All entries should be copied exactly; the pictures stay out.

## THE DATA
+++

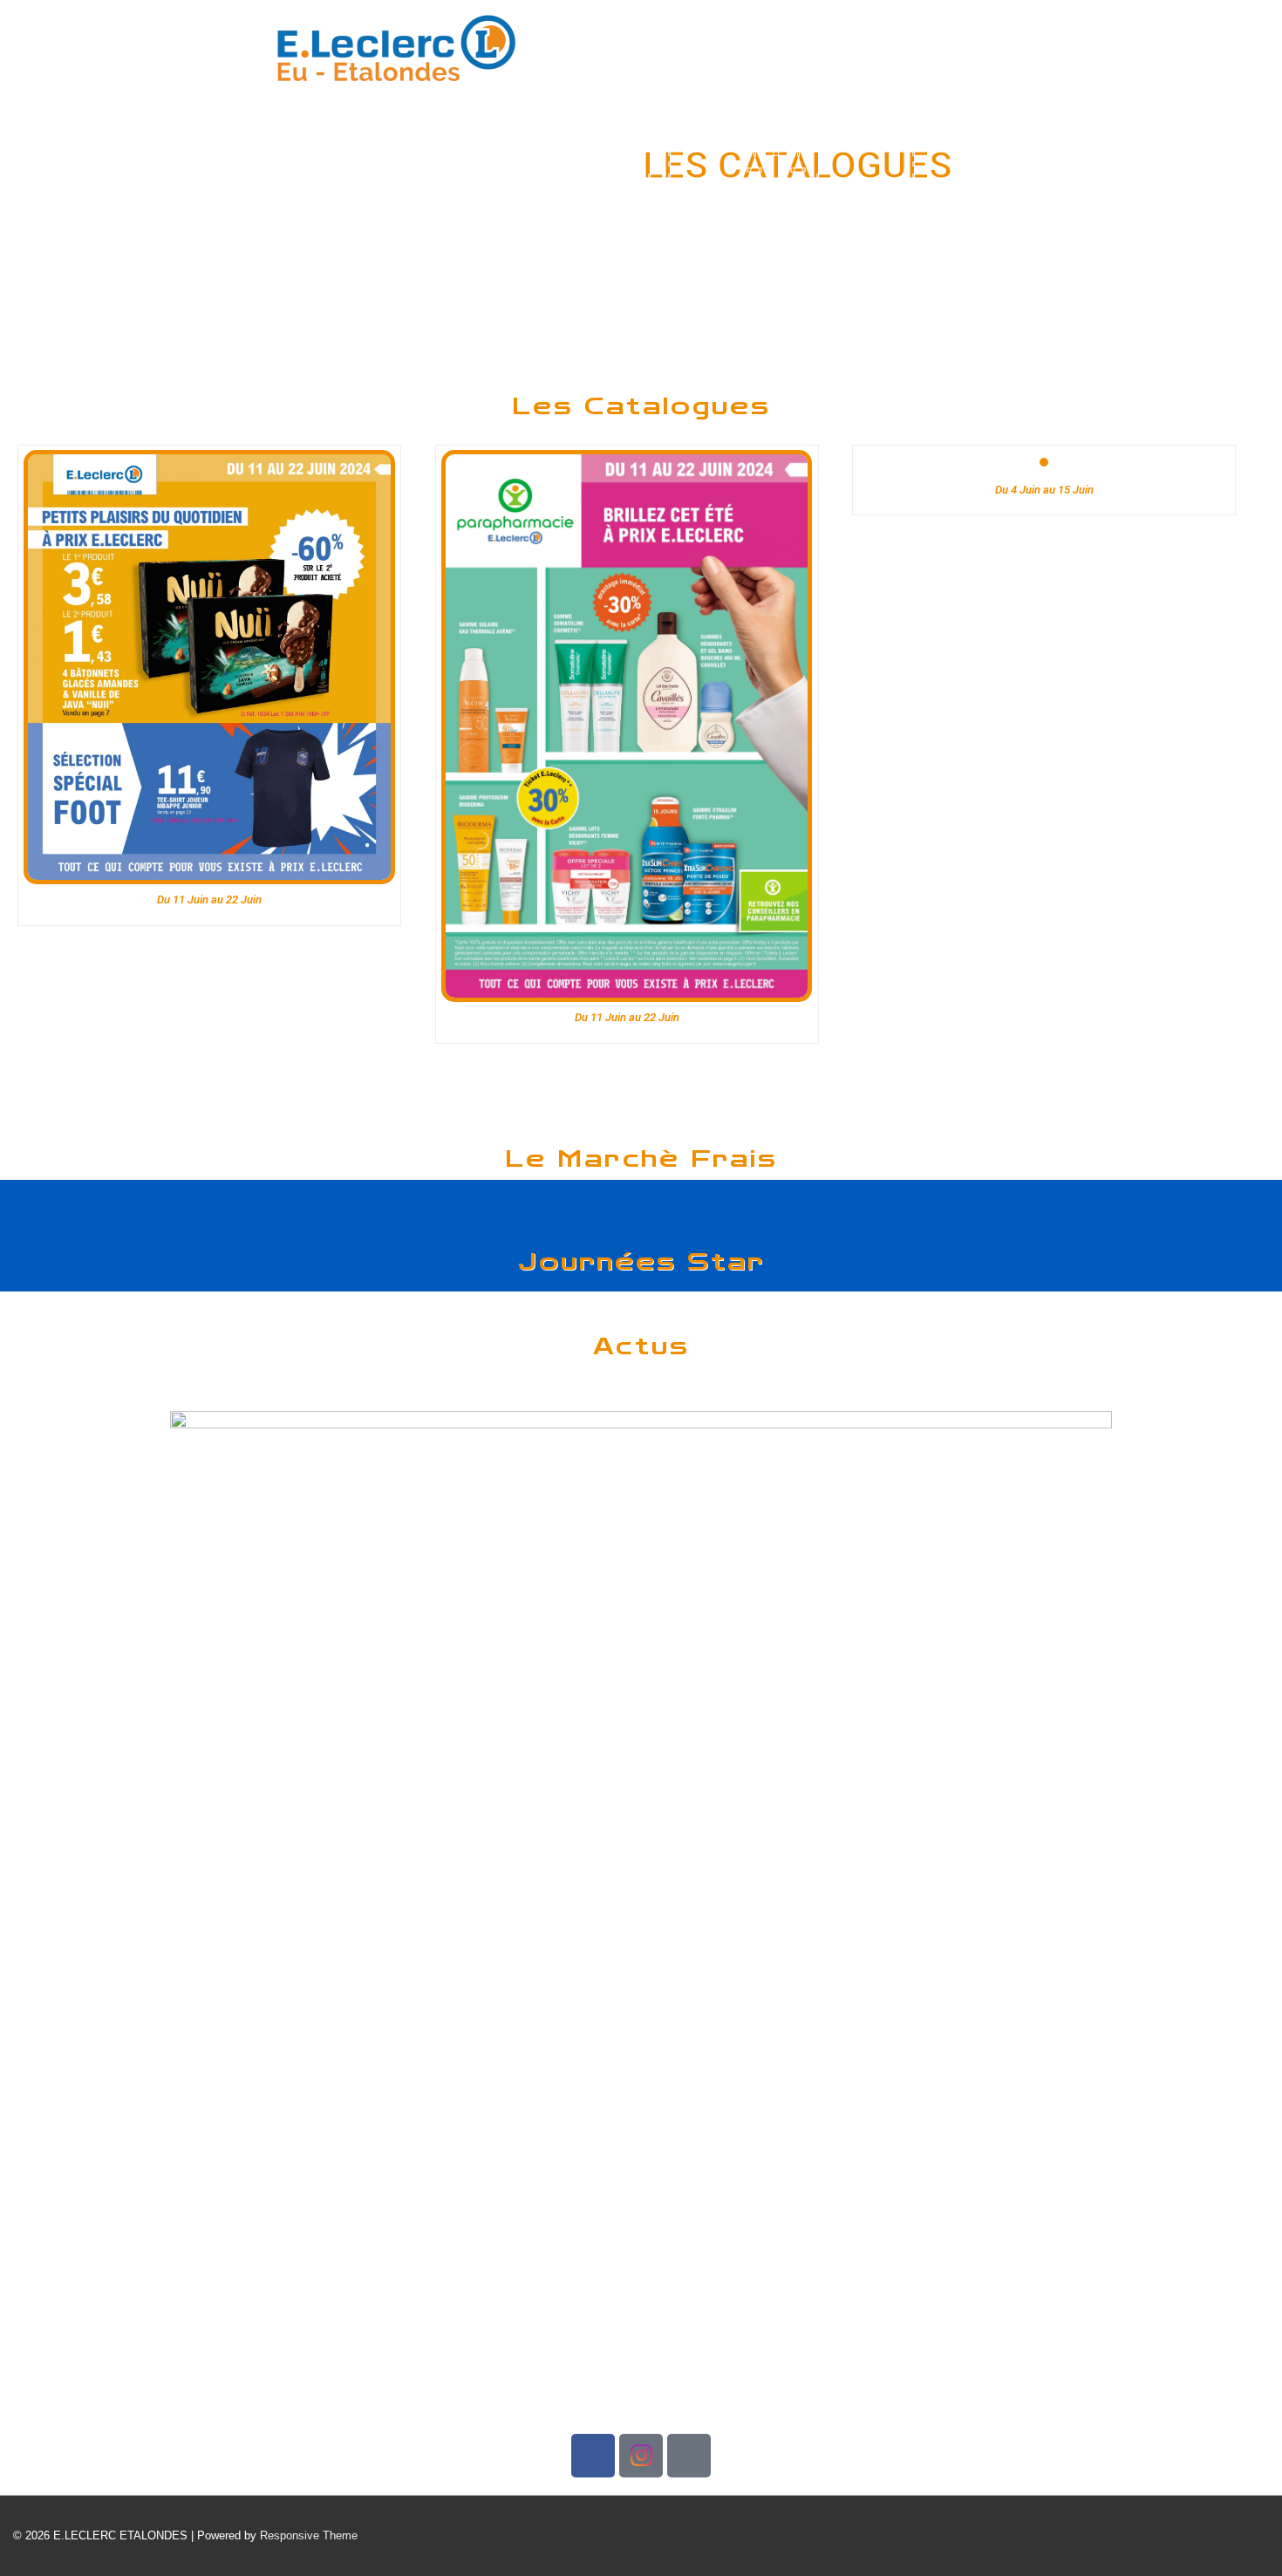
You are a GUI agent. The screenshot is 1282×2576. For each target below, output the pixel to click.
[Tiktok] (689, 2455)
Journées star (749, 340)
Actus (855, 340)
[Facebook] (593, 2455)
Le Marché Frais (607, 340)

+++

## ANSWER TO THE EXERCISE
You are a GUI agent. The screenshot is 1282×2576. For each target below, output the pixel to click.
[Tiktok] (689, 2455)
Journées star (749, 340)
Actus (855, 340)
[Facebook] (593, 2455)
Le Marché Frais (607, 340)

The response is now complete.